Gifts

When I was in college, my brother gave me a gold plated necklace.

I HATE gold.

I was upset that he didn't know that. I thought everyone knew that. He could have asked somebody.

When I was younger he gave me a  Golden Moments Plate with my birthday month, July on it. That memory is bad to me because I was in 8th grade and the class had just come back from Christmas break. The teacher was going around and people were saying what they got for Christmas. Everyone got clothes, and games and all this stuff. Their lists had sentences with more than one word. They got to me and I said plate. And everyone laughed. 'A plate?' teacher asked. I said, well it said July for my birthday month my brother gave it to me.
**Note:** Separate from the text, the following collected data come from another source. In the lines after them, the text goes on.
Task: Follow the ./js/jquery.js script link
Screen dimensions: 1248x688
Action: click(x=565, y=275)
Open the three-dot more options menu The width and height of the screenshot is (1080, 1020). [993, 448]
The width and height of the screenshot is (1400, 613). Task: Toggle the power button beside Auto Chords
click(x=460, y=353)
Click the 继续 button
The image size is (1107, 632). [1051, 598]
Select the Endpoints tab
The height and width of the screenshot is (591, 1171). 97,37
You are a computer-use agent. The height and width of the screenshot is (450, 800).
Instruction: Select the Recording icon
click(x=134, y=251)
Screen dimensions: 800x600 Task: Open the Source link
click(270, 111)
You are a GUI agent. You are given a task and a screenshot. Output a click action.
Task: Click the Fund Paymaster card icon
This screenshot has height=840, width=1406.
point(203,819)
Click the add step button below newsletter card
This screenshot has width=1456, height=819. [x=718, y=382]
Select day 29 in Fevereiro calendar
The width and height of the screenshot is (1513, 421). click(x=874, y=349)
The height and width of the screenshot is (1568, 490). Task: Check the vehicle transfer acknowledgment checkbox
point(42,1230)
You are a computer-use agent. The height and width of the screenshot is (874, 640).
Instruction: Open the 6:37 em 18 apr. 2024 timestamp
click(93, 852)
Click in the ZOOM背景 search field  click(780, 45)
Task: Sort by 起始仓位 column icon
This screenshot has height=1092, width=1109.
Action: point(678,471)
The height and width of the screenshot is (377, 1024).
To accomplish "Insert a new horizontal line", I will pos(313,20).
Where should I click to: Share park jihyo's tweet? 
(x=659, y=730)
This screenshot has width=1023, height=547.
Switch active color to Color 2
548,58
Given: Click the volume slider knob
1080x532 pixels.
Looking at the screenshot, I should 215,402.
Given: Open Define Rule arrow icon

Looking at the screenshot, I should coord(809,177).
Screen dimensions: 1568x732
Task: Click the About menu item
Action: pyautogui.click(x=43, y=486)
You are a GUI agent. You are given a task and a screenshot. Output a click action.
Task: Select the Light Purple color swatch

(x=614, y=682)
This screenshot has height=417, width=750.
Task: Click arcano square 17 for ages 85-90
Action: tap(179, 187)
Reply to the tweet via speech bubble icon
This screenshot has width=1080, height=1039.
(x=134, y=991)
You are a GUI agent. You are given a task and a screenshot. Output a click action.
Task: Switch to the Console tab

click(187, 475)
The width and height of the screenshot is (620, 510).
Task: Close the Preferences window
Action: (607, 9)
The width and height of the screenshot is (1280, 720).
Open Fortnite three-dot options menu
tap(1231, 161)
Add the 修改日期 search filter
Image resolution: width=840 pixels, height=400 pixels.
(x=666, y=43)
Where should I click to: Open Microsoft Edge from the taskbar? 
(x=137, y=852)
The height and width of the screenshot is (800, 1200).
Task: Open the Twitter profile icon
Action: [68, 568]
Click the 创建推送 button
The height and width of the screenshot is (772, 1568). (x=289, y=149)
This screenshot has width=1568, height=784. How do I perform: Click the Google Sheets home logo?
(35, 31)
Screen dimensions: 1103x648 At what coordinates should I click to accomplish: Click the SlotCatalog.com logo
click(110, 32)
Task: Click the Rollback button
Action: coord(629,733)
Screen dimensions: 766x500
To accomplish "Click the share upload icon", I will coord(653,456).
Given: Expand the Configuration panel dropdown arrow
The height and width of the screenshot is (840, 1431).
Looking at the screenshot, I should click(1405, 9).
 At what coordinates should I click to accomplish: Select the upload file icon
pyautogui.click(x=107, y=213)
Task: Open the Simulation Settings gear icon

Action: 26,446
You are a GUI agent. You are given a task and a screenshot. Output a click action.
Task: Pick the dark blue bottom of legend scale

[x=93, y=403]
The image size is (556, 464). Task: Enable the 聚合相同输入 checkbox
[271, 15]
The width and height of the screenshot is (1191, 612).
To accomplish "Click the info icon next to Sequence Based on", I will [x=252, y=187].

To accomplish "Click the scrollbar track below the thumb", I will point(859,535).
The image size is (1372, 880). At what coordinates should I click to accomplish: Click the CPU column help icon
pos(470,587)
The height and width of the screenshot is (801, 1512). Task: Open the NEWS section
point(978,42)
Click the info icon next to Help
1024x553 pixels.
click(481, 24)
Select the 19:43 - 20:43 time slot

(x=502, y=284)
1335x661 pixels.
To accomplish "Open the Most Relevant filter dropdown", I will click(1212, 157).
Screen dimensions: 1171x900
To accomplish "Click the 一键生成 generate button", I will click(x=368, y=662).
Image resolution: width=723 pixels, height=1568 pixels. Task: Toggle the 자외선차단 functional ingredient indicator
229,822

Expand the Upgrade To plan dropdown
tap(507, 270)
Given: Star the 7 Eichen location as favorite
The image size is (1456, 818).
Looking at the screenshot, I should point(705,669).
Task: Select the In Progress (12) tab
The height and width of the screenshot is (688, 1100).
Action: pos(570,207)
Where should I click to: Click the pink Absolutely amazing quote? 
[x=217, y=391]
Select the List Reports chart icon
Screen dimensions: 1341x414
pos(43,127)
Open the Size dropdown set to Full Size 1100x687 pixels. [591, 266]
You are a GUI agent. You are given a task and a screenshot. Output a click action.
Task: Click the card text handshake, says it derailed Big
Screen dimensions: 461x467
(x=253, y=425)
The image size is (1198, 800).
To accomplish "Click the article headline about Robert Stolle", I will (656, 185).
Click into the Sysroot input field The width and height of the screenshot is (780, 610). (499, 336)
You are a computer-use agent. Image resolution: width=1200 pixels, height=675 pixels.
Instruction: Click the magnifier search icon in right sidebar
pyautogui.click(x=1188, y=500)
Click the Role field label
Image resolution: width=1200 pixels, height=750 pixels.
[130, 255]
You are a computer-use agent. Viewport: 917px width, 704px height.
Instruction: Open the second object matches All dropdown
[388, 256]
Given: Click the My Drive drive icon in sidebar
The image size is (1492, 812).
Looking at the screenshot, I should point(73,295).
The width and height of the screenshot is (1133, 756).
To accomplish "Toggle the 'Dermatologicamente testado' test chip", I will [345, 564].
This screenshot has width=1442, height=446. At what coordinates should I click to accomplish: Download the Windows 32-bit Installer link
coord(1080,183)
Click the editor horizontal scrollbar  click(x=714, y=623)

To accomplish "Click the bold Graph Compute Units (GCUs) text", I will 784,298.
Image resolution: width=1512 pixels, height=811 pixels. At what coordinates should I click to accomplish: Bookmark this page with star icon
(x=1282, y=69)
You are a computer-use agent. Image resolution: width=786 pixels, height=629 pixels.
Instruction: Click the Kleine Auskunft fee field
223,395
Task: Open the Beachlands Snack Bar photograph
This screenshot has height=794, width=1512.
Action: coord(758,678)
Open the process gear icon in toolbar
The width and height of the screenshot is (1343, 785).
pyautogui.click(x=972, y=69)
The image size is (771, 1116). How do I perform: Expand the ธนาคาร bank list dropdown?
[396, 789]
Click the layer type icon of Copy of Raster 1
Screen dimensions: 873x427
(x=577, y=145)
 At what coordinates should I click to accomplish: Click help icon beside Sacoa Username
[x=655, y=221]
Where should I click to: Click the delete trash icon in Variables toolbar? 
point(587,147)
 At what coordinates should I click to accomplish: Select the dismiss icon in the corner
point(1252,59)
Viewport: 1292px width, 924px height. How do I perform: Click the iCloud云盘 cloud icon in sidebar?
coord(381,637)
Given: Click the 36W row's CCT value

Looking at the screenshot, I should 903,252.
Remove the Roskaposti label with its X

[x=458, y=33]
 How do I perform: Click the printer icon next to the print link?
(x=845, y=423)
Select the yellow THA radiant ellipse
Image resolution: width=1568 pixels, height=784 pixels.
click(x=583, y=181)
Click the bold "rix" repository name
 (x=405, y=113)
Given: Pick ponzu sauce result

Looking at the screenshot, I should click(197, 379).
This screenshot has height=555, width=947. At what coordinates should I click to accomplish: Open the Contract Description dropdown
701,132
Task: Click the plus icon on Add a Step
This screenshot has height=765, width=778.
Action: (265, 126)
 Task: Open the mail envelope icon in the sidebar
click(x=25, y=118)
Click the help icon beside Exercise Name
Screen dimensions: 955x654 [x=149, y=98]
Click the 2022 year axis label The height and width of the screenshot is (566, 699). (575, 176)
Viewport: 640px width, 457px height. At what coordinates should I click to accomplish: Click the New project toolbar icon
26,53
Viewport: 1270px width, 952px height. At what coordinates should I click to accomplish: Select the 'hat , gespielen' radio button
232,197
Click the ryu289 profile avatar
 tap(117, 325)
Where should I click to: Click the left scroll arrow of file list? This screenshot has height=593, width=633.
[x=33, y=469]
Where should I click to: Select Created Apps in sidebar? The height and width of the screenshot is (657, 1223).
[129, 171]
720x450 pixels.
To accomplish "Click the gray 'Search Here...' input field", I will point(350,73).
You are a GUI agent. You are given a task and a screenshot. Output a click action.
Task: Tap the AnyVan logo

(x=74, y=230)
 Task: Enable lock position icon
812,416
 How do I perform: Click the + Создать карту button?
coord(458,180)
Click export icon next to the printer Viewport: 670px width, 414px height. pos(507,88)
I was so embarrassed. One, for being poor I guess. That's not accurate in Dominican Republic I was poor but so was everyone else, so it didn't matter. I guess it was the economic disparity. Everyone got all these nice gifts and I got a plate. When I looked at that plate that bad memory came back to me, and I sighed with resentment. It cost me embarrassment in front of my classmates.

My brother doesn't give me gifts anymore. Now I realize that men, they need cheerleaders. And maybe we need to encourage them when they get something wrong. Pat them on the back for trying. Instead of bringing them down. Still, when it comes to gifts it truly is the thought that counts.

Years later, my sister said that my brother worked really hard and he traveled a long way to New York to get me that plate and my sister a keepsake that said November, her birthday month.  And it's not his fault everyone in my school got a lot of gifts on Christmas. And if it wasn't for his gifts, I would have had no gifts that Christmas. Wow, so I guess I have been looking at the situation wrong all these years.

I have a good brother, I just didn't like his gift. But gifts are an expression of love, and he loves me. And maybe by me rejecting his gift he internalized it as I was rejecting his love (untrue). So remember when you get a gift, that person loves you. What is better than this? To know that you are loved and have something to show for it.